Bullies%3A+You%2C+Me+and+Everyone+Else

In TV, movies, books and even the news, we are seeing bullies like they are their own race. With a black and white view, we see Person 1) a bully and Person 2) a victim. Not much else is looked into, because we refuse to accept that even victims can be bullies and even bullies can be (surprise) victims.

We’re forgetting to realize who we’re talking about. Are bullies their own separate people? They live among us, but can we label them properly? Sure, some stand out as especially mean, but can we actually identify bullies if we don’t look at ourselves first?
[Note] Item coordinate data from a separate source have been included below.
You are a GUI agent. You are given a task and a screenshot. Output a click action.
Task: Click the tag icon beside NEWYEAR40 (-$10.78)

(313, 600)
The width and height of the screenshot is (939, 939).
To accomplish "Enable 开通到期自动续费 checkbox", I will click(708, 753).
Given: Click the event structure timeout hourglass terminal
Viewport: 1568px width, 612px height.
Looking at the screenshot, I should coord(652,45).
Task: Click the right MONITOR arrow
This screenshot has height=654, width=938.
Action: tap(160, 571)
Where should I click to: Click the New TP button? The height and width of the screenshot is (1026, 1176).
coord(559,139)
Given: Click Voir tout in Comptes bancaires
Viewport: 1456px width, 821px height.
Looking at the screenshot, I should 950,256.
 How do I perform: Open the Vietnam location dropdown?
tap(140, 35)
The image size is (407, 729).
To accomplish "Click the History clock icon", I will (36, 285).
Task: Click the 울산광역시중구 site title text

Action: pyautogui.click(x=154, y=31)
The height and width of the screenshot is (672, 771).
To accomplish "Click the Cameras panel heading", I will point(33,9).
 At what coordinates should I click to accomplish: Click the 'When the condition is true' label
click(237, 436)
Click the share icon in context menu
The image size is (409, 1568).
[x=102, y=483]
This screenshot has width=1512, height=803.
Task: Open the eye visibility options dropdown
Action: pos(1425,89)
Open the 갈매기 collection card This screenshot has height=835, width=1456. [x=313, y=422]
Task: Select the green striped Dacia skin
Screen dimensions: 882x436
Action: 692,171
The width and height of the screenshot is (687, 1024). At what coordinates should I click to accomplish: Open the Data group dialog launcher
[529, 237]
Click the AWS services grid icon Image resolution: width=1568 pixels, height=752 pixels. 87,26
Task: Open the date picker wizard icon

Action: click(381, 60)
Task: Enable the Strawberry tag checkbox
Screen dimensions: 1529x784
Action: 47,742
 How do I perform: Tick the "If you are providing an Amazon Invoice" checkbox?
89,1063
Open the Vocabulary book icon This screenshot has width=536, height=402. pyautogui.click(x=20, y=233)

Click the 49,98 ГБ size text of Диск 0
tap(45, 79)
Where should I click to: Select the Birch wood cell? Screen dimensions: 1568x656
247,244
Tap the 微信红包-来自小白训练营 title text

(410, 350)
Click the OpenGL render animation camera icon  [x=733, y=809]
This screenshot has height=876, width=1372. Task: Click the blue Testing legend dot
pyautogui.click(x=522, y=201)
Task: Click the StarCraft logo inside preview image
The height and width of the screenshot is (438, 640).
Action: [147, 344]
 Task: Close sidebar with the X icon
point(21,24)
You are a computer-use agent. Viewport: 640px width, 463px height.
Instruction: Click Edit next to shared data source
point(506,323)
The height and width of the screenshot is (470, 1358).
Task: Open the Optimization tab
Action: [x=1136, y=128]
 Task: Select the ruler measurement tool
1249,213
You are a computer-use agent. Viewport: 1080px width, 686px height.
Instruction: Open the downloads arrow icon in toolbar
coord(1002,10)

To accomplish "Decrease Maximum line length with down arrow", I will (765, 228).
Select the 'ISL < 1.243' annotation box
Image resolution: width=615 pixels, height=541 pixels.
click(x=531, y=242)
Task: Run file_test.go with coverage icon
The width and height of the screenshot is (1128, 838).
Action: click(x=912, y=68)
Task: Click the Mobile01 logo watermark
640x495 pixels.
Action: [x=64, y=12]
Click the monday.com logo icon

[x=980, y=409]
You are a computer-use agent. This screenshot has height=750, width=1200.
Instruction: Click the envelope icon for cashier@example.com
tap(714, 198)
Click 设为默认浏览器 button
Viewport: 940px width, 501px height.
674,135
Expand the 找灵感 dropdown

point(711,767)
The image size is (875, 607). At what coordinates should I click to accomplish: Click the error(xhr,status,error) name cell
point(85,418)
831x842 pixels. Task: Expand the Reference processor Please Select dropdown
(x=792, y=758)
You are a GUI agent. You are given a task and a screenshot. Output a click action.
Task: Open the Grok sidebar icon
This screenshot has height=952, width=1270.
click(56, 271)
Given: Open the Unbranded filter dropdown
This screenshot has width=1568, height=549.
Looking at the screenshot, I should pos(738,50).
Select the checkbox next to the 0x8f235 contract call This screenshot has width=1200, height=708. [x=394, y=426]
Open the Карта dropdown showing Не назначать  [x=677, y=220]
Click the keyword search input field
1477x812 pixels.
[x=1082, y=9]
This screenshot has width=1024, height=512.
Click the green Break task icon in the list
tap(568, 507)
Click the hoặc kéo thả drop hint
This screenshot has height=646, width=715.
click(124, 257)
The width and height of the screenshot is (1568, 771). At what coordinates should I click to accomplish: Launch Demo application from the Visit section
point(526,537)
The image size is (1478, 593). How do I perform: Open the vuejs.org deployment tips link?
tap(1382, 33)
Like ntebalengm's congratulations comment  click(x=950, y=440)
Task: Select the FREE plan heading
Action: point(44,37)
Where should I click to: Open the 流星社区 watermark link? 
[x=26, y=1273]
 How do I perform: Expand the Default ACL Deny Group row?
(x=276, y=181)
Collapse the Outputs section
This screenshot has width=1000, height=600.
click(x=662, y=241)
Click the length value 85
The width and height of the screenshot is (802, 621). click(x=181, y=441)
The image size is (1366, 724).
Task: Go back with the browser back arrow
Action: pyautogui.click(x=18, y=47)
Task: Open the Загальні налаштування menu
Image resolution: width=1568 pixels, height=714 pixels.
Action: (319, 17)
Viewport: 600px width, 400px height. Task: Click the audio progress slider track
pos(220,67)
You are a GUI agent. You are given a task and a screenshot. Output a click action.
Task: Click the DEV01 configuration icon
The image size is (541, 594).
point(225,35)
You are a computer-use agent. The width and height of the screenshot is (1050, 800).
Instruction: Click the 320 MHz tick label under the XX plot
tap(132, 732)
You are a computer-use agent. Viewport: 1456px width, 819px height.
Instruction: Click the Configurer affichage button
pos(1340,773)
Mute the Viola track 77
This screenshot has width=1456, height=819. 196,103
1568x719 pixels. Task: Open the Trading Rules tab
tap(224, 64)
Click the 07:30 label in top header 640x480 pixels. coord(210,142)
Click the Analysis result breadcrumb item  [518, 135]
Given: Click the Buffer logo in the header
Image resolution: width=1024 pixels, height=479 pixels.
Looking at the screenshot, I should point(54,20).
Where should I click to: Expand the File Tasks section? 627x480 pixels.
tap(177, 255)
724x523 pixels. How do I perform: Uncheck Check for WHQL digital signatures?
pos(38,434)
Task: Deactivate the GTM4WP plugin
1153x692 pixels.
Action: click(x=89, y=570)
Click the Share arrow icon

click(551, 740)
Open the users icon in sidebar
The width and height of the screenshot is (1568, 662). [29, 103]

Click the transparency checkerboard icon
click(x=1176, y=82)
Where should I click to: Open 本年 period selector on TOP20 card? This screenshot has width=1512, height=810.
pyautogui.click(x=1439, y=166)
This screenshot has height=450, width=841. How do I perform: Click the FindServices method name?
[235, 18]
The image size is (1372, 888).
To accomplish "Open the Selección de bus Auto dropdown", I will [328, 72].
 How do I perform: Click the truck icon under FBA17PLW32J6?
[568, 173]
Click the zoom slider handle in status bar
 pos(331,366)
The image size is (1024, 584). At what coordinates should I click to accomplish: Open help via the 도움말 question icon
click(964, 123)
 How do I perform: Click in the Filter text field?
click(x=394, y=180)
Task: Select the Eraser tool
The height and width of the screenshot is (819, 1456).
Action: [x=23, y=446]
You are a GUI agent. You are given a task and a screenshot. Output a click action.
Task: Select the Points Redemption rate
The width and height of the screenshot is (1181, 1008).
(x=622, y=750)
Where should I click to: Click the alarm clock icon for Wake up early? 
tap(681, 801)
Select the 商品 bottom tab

What this means? To solve any problem of bullying, simple and generalized ideas that we’d like to be true must be disposed of.

Recognizing the reality that a person can be both bully and be bullied doesn’t lessen the significance of bullying and the impacts it can have. Bullying remains a serious problem, especially among teenagers. The effects of bullying are not something imagined. Once hurt, the feeling one has after being bullied remains.

But if we fail to see ourselves as possibly hurtful people, it’s impossible to actually solve the problems that bullies create. That’s why it’s important to understand that people, just Average Joes like you and me, can be mean. And we are.

It’s almost a fact that everybody has hurt somebody. Unless you’ve locked yourself in a socially-aloof dome with no possible communication, chances are you’ve been a a Big Old B-word to somebody. Most likely, you’ve hurt somebody.

As scary as this realization is, we all must also realize that we’ve been hurt by others. If you aren’t willing to accept that you’ve been stung by another person’s words or actions, you’re probably a liar and shouldn’t be answering my rhetorical questions.

I could give you a grocery-list style listing of all the times someone has crushed me (and most often publicly). Although I’d like to list names, say what they did, and why their words have stuck with me after years, I have to accept that even they (as cruel as they are) are hurt by other people. And I (as much as I’d not like to say) have inflicted that same form of brutal unkindness upon others.

It’s a vicious circle that we practice. There is no clear “bully” and there is no clear “victim”. We can’t walk down the halls at school and tag the saints and the sinners. We can’t pretend we’re completely virtuous, nor can we act as though others are completely malevolent.

The problem of the hatred we have towards each other could never be accurately addressed unless we are able to say that, ”Hey, I’ve been a total jerk to this guy. And I was absolutely horrible to this person. What he did to me was not okay and what I did to her was also not cool.”

We’ll make mistakes and continue making mistakes, but the bigger problems where our moral judgments come into play can be stopped if we can accept that we’re all the antagonists, and we’re all the protagonists.

Knowing who we are, what we’re capable of and how we’re impacted by others is only the first step in stopping this cruel chain that is bullying. When we see that we’re all insecure, conflicted and still figuring out how things work is when the real progress begins.